:: Records provided ::
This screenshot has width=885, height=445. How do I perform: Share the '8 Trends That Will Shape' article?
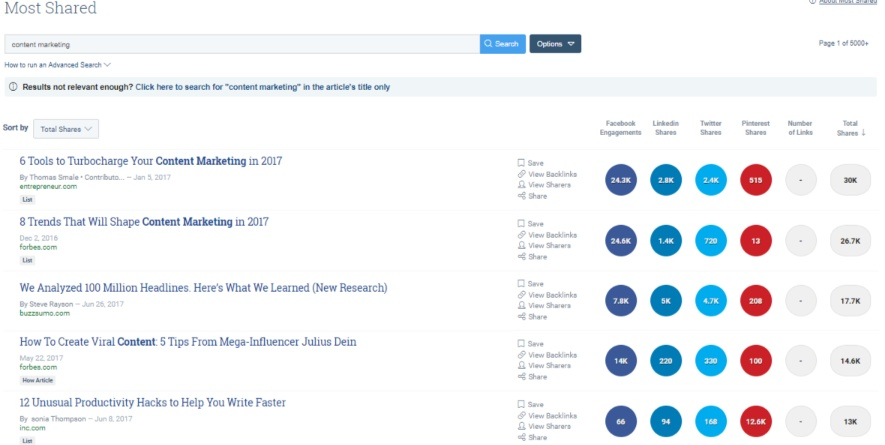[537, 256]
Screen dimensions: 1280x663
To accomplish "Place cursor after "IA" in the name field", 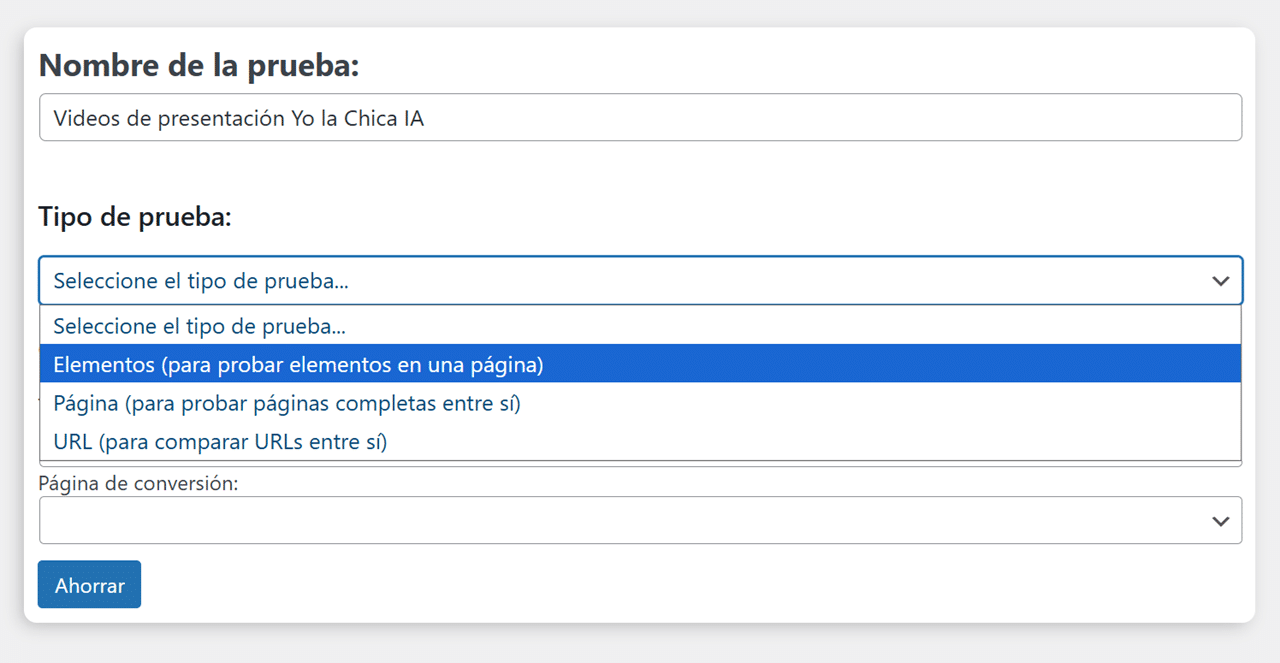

---

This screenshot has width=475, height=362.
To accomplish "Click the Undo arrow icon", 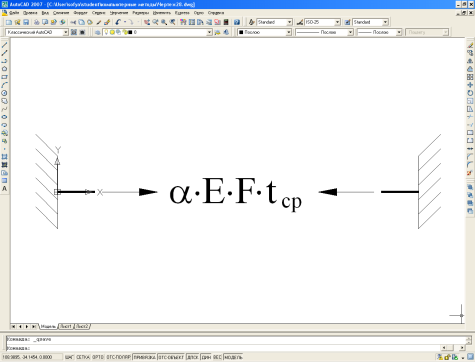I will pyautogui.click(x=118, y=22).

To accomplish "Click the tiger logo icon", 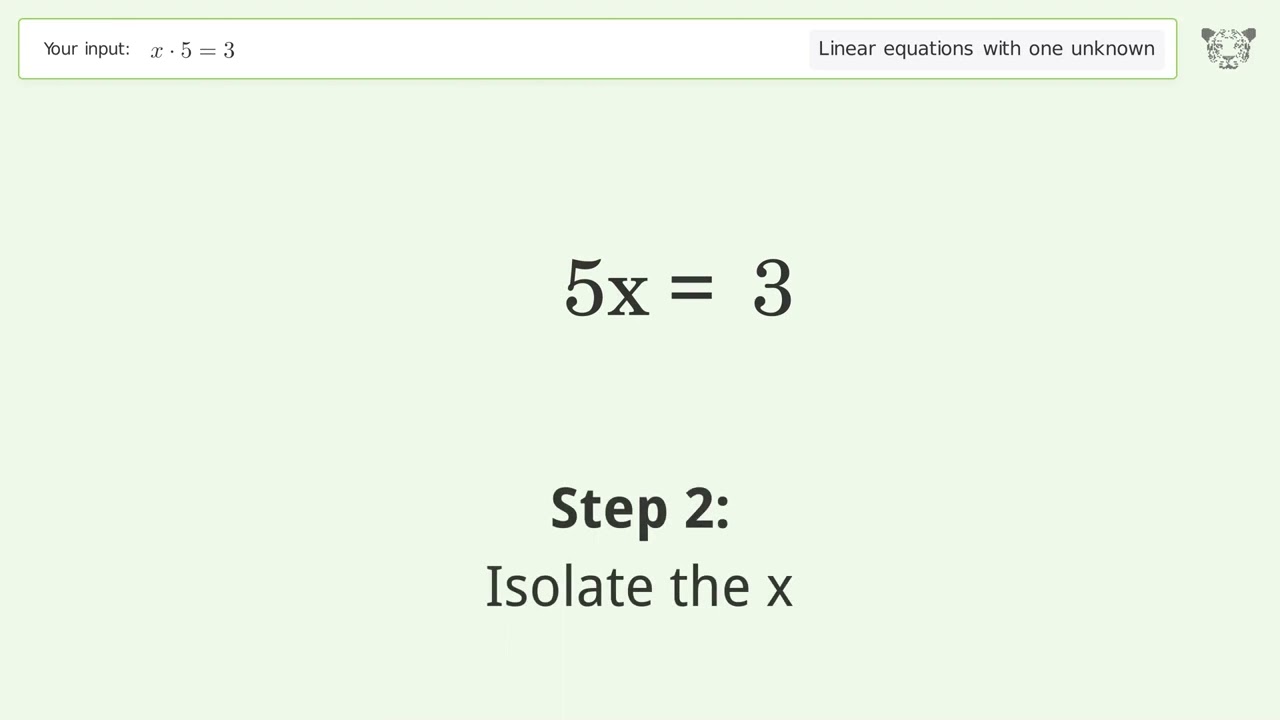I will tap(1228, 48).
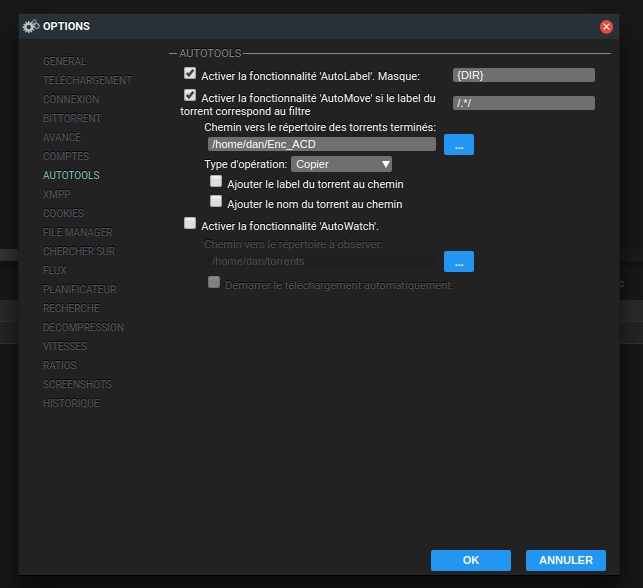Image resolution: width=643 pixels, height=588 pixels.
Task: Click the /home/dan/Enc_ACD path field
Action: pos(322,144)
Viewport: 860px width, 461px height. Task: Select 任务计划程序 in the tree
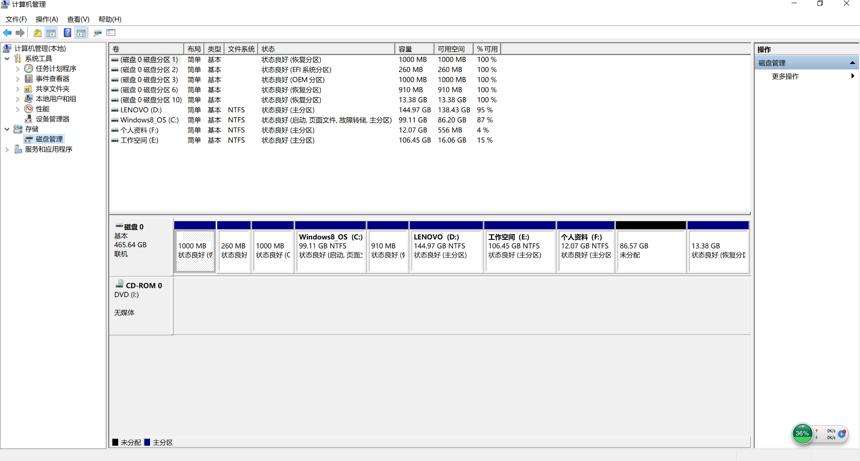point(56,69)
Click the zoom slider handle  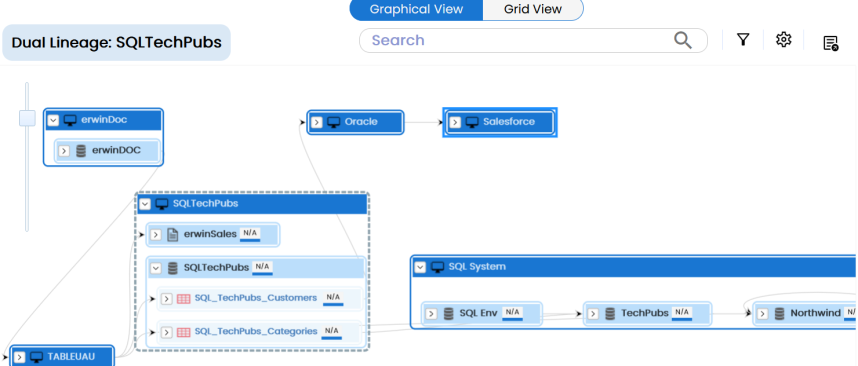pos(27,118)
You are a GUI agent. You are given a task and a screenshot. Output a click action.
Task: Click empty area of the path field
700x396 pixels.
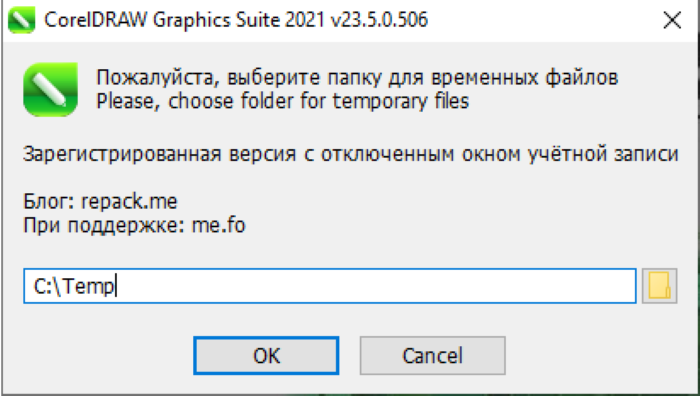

:: What is needed ::
Using the listing above, return word for word each line from the one that has "You are a GUI" through the one that has "700x396 pixels.", and no line outside that range.

:: Task output ::
You are a GUI agent. You are given a task and a screenshot. Output a click action.
Task: Click empty area of the path field
700x396 pixels.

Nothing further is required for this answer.